----- Provided records -----

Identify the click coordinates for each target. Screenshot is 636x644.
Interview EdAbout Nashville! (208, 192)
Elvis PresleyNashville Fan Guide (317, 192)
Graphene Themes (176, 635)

-----
----- Provided records -----

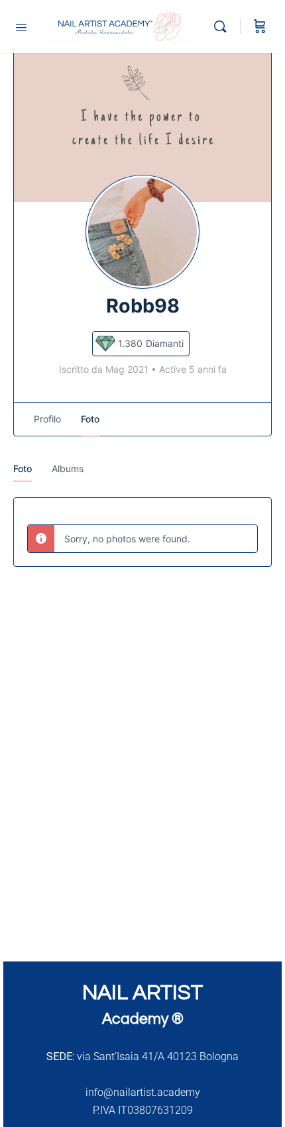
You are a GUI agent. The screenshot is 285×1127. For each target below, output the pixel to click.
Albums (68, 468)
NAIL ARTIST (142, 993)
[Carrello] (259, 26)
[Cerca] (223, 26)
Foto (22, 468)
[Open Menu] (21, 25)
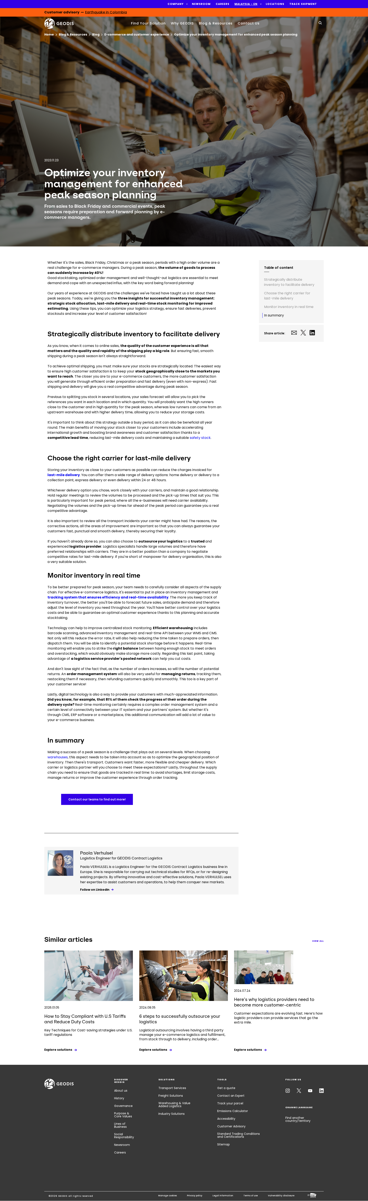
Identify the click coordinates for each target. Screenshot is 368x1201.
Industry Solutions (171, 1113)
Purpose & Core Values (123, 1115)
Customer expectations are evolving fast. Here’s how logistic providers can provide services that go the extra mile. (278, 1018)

-----

(Short problem): Return, unchanged, the lines of the listing from the one containing "Screenshot is 636x644." through the one containing "Elvis PresleyNashville Fan Guide (317, 192)".

(The answer):
Identify the click coordinates for each target. Screenshot is 636x644.
Interview EdAbout Nashville! (208, 192)
Elvis PresleyNashville Fan Guide (317, 192)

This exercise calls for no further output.